Read multiple csv files from S3

Hi all,

I am trying to load multiple csv files from an s3 source but I seem to be hitting a roadblock when trying to use the local method of doing so (glob, csv, dataframes) and trying to incorporate AWSS3:

p = S3Path("s3://stuff/", config=global_aws_config());
readdir(p)

which produces:

30-element Vector{String}:
 "PNR_20220301.csv"
 "PNR_20220302.csv"
 "PNR_20220303.csv"
 "PNR_20220304.csv"
 "PNR_20220305.csv"
 "PNR_20220306.csv"
 "PNR_20220307.csv"
 "PNR_20220308.csv"
 "PNR_20220309.csv"
 "PNR_20220310.csv"
 "PNR_20220311.csv"
 "PNR_20220312.csv"
 "PNR_20220313.csv"
 â‹®

It’s simple to load any one of these files:

file= AWSS3.read(S3Path("s3://stuff/PNR_20220310.csv"))
df = CSV.read(file, DataFrame)

Here I try to use glob:

files = glob("PNR_*.csv", p)
dfs = CSV.read.(files)

With the corresponding error, because glob doesn’t like an S3 path:

LoadError: MethodError: no method matching glob(::String, ::S3Path{AWSConfig})

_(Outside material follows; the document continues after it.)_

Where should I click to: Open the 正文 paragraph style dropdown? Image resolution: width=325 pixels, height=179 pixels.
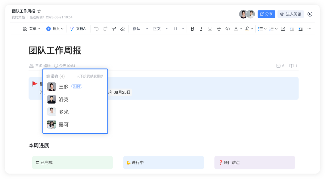coord(160,29)
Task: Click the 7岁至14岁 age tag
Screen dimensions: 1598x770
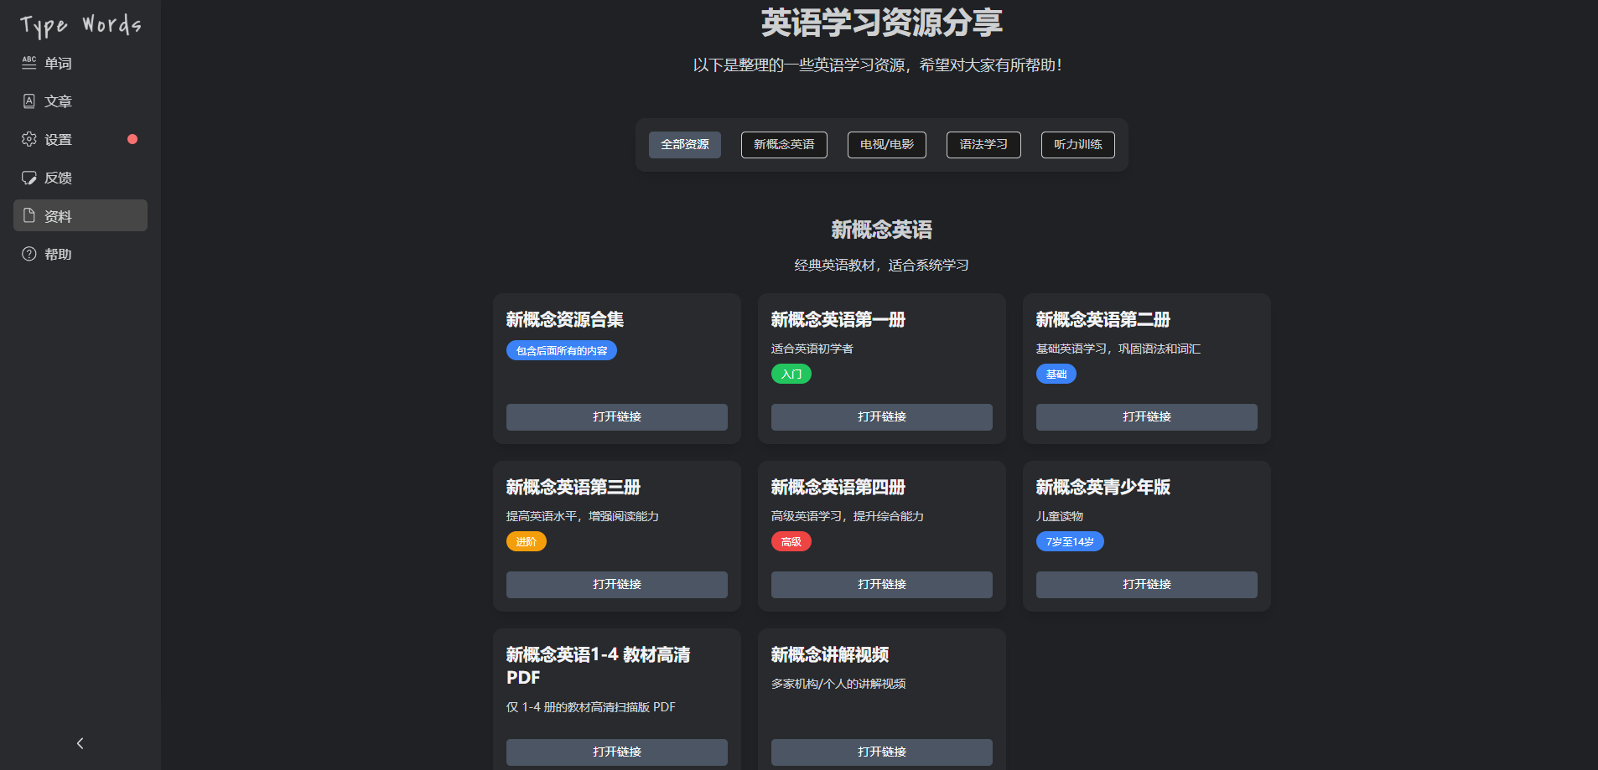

In R it would be solved by:

library(aws.s3)
library(purrr)
Sys.setenv("AWS_ACCESS_KEY_ID" = "YOUR_ACCESS_KEY_ID",
           "AWS_SECRET_ACCESS_KEY" = "YOUR_ACCESS_KEY",
           "AWS_DEFAULT_REGION" = "YOUR_REGION_LIKE_us-west-2")

csvs <- get_bucket_df("your_bucket", max= Inf) %>% 
filter(str_detect(Key, "sample.*\\.csv$")) 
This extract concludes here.